Un avocat de Singapour, spécialiste des droits de l'homme et l'un des rares à défendre des condamnés à morts dans la cité-Etat, a été suspendu mardi pour cinq ans par un tribunal pour des allégations "sans fondement" visant le système judiciaire.
L'avocat, Ravi Madasamy connu sous le nom de M Ravi, avait déclaré en 2020 devant la Cour suprême à une publication en ligne que le ministère public s'était montré "trop zélé dans ses poursuites", après avoir obtenu en appel qu'un homme condamné pour trafic de drogue, Gobi Avedian, échappe à la peine capitale.
"Aucun avocat ne peut être autorisé à saper de manière irresponsable et sans fondement les piliers même du système judiciaire au sein duquel (...) il travaille", a estimé le tribunal dans sa décision. "Une telle action porterait gravement atteinte à la confiance du public dans la fonction judiciaire".
"L'inconduite de M Ravi démontre un manque fondamental de respect et un mépris flagrant de l'intégrité des principales institutions judiciaires de Singapour", a ajouté le tribunal.
Après sa victoire en appel pour Gobi Avedian en 2020, l'avocat, connu pour son franc-parler, avait également réclamé aux procureurs et au ministre de la Justice de s'excuser envers son client.

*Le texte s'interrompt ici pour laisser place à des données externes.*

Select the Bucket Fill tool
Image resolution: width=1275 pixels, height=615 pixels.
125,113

L'avocat avait également mis en cause la conduite des procureurs et menacé de poursuites le barreau de Singapour s'il ne s'engageait pas à protéger l'indépendance des avocats ou s'il participait à un quelconque "harcèlement" du procureur général à son encontre.
M Ravi avait déjà été suspendu pour une année en 2007 pour manque de respect envers un juge.

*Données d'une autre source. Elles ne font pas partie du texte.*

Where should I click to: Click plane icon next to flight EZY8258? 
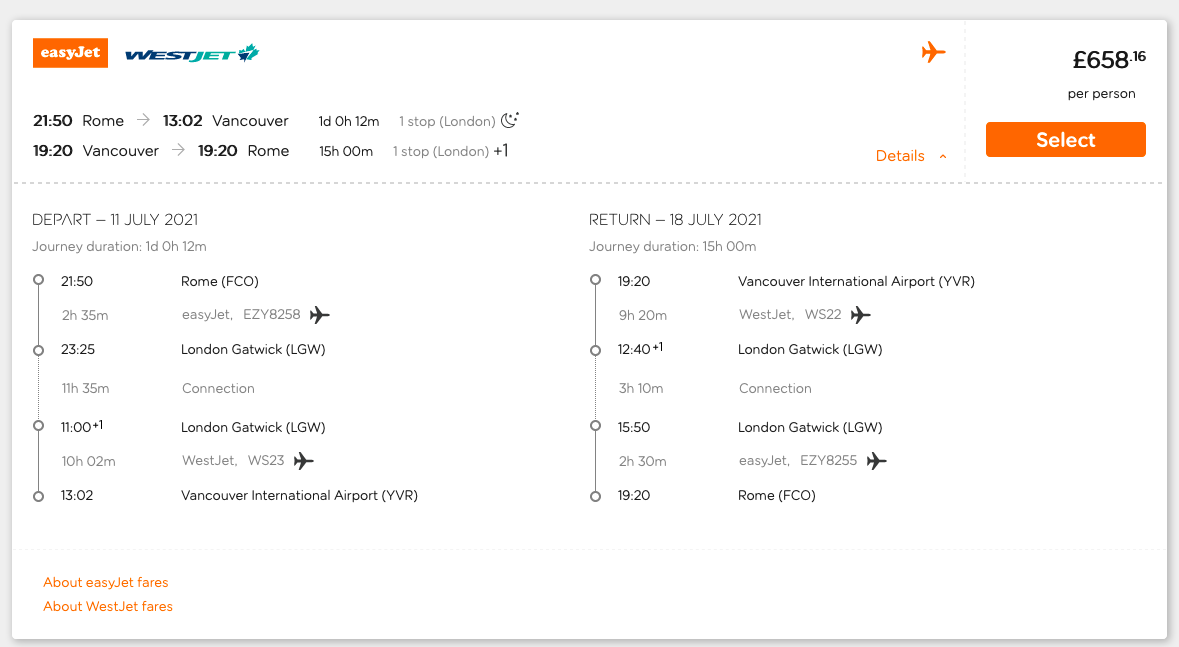[320, 314]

Mardi, l'avocat a déclaré sur Facebook qu'il était simplement heureux d'avoir pu sauver Gobi de la potence et qu'à propos de la décision le concernant, il s'en remettait "au tribunal et à l'opinion publique".
Phil Robertson, directeur adjoint de Human Rights Watch Asie, a condamné cette suspension: "Dans les démocraties du monde entier, les avocats doivent pouvoir s'exprimer sur l'issue d'un procès dans lequel ils ont été impliqués mais Singapour réprime une telle expression et sa société s'en trouve appauvrie".
Parmi ses clients, M Ravi avait défendu un Malaisien handicapé mental, Nagaenthran K. Dharmalingam, dont l'exécution en avril 2022 pour trafic de drogue a suscité une tempête de critiques internationales.